■ **PROBLEM DETAILS**: Could you copy every record below exactly as it stands?

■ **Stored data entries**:
----------------------------------------

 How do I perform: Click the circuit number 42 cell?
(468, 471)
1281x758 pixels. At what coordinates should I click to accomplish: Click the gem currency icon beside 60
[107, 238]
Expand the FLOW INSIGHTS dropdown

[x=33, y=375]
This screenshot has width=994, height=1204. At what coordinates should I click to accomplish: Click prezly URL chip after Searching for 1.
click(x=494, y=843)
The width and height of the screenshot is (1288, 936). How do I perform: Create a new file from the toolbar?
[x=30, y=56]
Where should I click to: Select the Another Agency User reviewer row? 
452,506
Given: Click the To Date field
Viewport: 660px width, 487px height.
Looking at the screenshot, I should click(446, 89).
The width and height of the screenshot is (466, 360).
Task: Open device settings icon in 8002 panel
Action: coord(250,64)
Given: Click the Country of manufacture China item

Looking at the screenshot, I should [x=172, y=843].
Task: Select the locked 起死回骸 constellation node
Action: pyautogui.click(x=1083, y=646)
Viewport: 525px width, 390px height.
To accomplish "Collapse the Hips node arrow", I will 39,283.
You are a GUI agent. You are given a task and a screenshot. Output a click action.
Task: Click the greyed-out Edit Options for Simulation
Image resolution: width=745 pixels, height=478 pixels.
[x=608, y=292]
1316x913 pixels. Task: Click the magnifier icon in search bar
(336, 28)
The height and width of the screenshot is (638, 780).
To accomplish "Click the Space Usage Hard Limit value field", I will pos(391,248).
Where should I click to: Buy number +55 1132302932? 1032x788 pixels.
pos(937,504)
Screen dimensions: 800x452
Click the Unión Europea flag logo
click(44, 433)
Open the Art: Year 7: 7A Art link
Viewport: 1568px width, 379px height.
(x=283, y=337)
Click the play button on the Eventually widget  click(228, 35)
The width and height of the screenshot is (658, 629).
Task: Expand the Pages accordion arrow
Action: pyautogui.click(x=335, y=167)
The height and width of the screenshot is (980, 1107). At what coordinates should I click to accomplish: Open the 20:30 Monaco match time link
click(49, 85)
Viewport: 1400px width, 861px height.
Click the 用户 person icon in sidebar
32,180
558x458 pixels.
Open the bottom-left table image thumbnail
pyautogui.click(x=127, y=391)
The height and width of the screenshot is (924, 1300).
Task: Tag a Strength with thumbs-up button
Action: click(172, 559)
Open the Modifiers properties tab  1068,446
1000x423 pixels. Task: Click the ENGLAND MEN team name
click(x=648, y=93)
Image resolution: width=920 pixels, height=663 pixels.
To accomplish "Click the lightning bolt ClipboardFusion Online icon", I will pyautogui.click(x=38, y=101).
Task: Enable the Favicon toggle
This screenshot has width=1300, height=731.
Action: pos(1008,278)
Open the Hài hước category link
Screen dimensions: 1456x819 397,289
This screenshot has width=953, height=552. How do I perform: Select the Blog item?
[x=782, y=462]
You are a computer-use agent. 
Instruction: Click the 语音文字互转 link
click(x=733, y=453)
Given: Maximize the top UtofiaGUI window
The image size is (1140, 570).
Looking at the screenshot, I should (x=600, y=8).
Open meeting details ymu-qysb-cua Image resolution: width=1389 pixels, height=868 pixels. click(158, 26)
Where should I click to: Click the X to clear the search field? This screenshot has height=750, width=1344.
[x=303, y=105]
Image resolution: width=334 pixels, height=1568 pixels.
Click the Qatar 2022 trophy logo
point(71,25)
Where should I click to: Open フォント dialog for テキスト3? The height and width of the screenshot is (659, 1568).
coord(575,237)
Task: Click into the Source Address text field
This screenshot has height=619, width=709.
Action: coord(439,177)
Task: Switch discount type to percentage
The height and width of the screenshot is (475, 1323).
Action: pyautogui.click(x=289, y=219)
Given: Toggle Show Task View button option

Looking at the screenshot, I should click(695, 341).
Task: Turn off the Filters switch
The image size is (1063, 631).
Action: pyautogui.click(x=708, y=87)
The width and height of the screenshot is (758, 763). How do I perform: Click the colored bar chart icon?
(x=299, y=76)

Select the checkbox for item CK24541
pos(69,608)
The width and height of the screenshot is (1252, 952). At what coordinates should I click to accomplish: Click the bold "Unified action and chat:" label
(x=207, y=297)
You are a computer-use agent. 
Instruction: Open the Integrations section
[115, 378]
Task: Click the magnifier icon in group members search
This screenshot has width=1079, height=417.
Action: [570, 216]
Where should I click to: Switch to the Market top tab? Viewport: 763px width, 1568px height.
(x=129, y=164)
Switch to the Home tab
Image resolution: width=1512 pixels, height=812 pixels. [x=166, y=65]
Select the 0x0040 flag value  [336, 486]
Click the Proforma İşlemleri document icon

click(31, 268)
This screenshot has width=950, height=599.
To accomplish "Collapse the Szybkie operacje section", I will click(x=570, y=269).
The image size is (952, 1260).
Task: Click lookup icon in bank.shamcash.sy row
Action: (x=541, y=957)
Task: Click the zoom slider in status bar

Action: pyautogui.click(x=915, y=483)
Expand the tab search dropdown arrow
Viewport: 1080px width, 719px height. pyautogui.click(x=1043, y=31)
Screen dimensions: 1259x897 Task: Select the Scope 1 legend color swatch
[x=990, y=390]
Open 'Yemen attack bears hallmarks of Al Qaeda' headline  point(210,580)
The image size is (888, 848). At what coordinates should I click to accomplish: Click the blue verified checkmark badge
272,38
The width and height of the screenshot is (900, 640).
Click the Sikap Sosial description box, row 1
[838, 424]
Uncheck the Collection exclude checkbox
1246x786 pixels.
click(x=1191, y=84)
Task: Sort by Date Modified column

----------------------------------------

■ **EXERCISE RESPONSE**:
 How do I perform: Click the circuit number 42 cell?
(468, 471)
1281x758 pixels. At what coordinates should I click to accomplish: Click the gem currency icon beside 60
[107, 238]
Expand the FLOW INSIGHTS dropdown

[x=33, y=375]
This screenshot has width=994, height=1204. At what coordinates should I click to accomplish: Click prezly URL chip after Searching for 1.
click(x=494, y=843)
The width and height of the screenshot is (1288, 936). How do I perform: Create a new file from the toolbar?
[x=30, y=56]
Where should I click to: Select the Another Agency User reviewer row? 
452,506
Given: Click the To Date field
Viewport: 660px width, 487px height.
Looking at the screenshot, I should click(446, 89).
The width and height of the screenshot is (466, 360).
Task: Open device settings icon in 8002 panel
Action: coord(250,64)
Given: Click the Country of manufacture China item

Looking at the screenshot, I should [x=172, y=843].
Task: Select the locked 起死回骸 constellation node
Action: pyautogui.click(x=1083, y=646)
Viewport: 525px width, 390px height.
To accomplish "Collapse the Hips node arrow", I will 39,283.
You are a GUI agent. You are given a task and a screenshot. Output a click action.
Task: Click the greyed-out Edit Options for Simulation
Image resolution: width=745 pixels, height=478 pixels.
[x=608, y=292]
1316x913 pixels. Task: Click the magnifier icon in search bar
(336, 28)
The height and width of the screenshot is (638, 780).
To accomplish "Click the Space Usage Hard Limit value field", I will pos(391,248).
Where should I click to: Buy number +55 1132302932? 1032x788 pixels.
pos(937,504)
Screen dimensions: 800x452
Click the Unión Europea flag logo
click(44, 433)
Open the Art: Year 7: 7A Art link
Viewport: 1568px width, 379px height.
(x=283, y=337)
Click the play button on the Eventually widget  click(228, 35)
The width and height of the screenshot is (658, 629).
Task: Expand the Pages accordion arrow
Action: pyautogui.click(x=335, y=167)
The height and width of the screenshot is (980, 1107). At what coordinates should I click to accomplish: Open the 20:30 Monaco match time link
click(49, 85)
Viewport: 1400px width, 861px height.
Click the 用户 person icon in sidebar
32,180
558x458 pixels.
Open the bottom-left table image thumbnail
pyautogui.click(x=127, y=391)
The height and width of the screenshot is (924, 1300).
Task: Tag a Strength with thumbs-up button
Action: click(172, 559)
Open the Modifiers properties tab  1068,446
1000x423 pixels. Task: Click the ENGLAND MEN team name
click(x=648, y=93)
Image resolution: width=920 pixels, height=663 pixels.
To accomplish "Click the lightning bolt ClipboardFusion Online icon", I will pyautogui.click(x=38, y=101).
Task: Enable the Favicon toggle
This screenshot has width=1300, height=731.
Action: pos(1008,278)
Open the Hài hước category link
Screen dimensions: 1456x819 397,289
This screenshot has width=953, height=552. How do I perform: Select the Blog item?
[x=782, y=462]
You are a computer-use agent. 
Instruction: Click the 语音文字互转 link
click(x=733, y=453)
Given: Maximize the top UtofiaGUI window
The image size is (1140, 570).
Looking at the screenshot, I should (x=600, y=8).
Open meeting details ymu-qysb-cua Image resolution: width=1389 pixels, height=868 pixels. click(158, 26)
Where should I click to: Click the X to clear the search field? This screenshot has height=750, width=1344.
[x=303, y=105]
Image resolution: width=334 pixels, height=1568 pixels.
Click the Qatar 2022 trophy logo
point(71,25)
Where should I click to: Open フォント dialog for テキスト3? The height and width of the screenshot is (659, 1568).
coord(575,237)
Task: Click into the Source Address text field
This screenshot has height=619, width=709.
Action: coord(439,177)
Task: Switch discount type to percentage
The height and width of the screenshot is (475, 1323).
Action: pyautogui.click(x=289, y=219)
Given: Toggle Show Task View button option

Looking at the screenshot, I should click(695, 341).
Task: Turn off the Filters switch
The image size is (1063, 631).
Action: pyautogui.click(x=708, y=87)
The width and height of the screenshot is (758, 763). How do I perform: Click the colored bar chart icon?
(x=299, y=76)

Select the checkbox for item CK24541
pos(69,608)
The width and height of the screenshot is (1252, 952). At what coordinates should I click to accomplish: Click the bold "Unified action and chat:" label
(x=207, y=297)
You are a computer-use agent. 
Instruction: Open the Integrations section
[115, 378]
Task: Click the magnifier icon in group members search
This screenshot has width=1079, height=417.
Action: [570, 216]
Where should I click to: Switch to the Market top tab? Viewport: 763px width, 1568px height.
(x=129, y=164)
Switch to the Home tab
Image resolution: width=1512 pixels, height=812 pixels. [x=166, y=65]
Select the 0x0040 flag value  [336, 486]
Click the Proforma İşlemleri document icon

click(31, 268)
This screenshot has width=950, height=599.
To accomplish "Collapse the Szybkie operacje section", I will click(x=570, y=269).
The image size is (952, 1260).
Task: Click lookup icon in bank.shamcash.sy row
Action: (x=541, y=957)
Task: Click the zoom slider in status bar

Action: pyautogui.click(x=915, y=483)
Expand the tab search dropdown arrow
Viewport: 1080px width, 719px height. pyautogui.click(x=1043, y=31)
Screen dimensions: 1259x897 Task: Select the Scope 1 legend color swatch
[x=990, y=390]
Open 'Yemen attack bears hallmarks of Al Qaeda' headline  point(210,580)
The image size is (888, 848). At what coordinates should I click to accomplish: Click the blue verified checkmark badge
272,38
The width and height of the screenshot is (900, 640).
Click the Sikap Sosial description box, row 1
[838, 424]
Uncheck the Collection exclude checkbox
1246x786 pixels.
click(x=1191, y=84)
Task: Sort by Date Modified column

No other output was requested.